The platform's success in social gaming and mobile demonstrated that consumers would engage with promotional offers as a payment alternative, validating a new category of "transactional advertising."[3] This insight influenced how the broader payments industry thought about customer acquisition and merchant engagement. By 2015, when Visa acquired TrialPay, the payments giant recognized that traditional transaction processing alone was insufficient—merchants needed integrated marketing and customer acquisition tools.[3][5] TrialPay's acquisition represented Visa's strategic pivot toward becoming a comprehensive commerce platform rather than merely a payment processor.
# Quick Take & Future Outlook
TrialPay's journey illustrates a fundamental truth about fintech: the most durable innovations often emerge not from incremental improvements to existing systems, but from recognizing entirely new transaction structures. The company's willingness to cannibalize its own business model—moving from software to gaming to mobile—rather than defend legacy revenue streams enabled survival through multiple technological upheavals.[1]

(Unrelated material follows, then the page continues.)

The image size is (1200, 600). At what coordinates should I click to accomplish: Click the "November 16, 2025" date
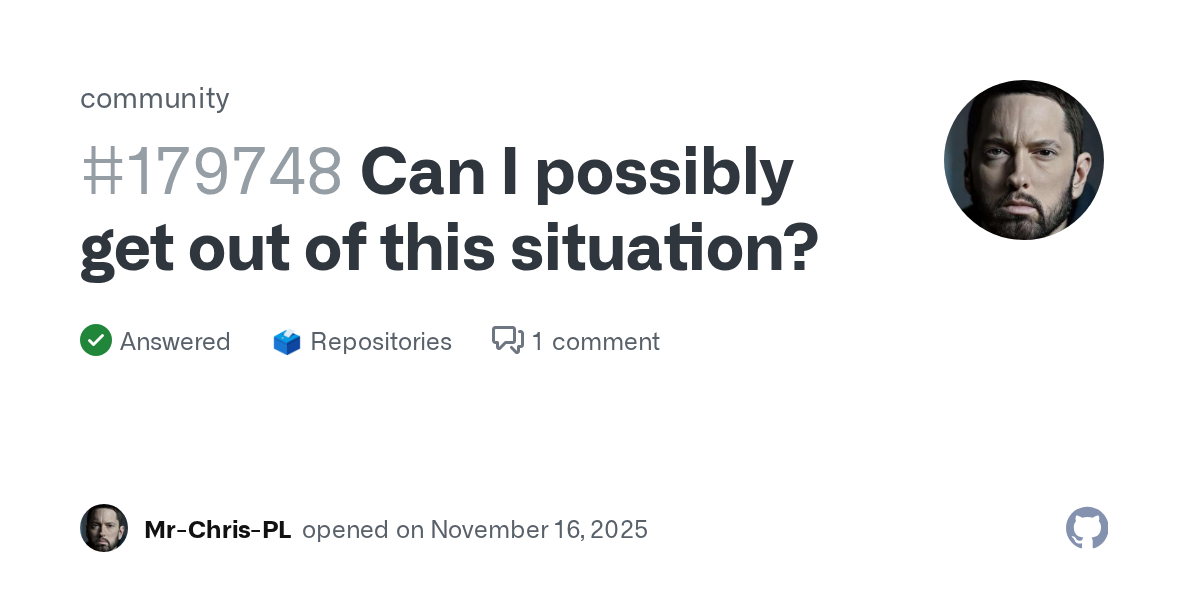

Today, TrialPay's legacy lives within Visa's Commerce Network, where its technology and philosophy continue shaping how merchants acquire customers and how consumers discover products.[5] The company's core insight—that payments and marketing are inseparable—has become industry orthodoxy. As Visa continues expanding beyond transaction processing into merchant services and customer intelligence, TrialPay's foundational concepts remain relevant to how payments platforms will evolve in an increasingly mobile, data-driven commerce environment.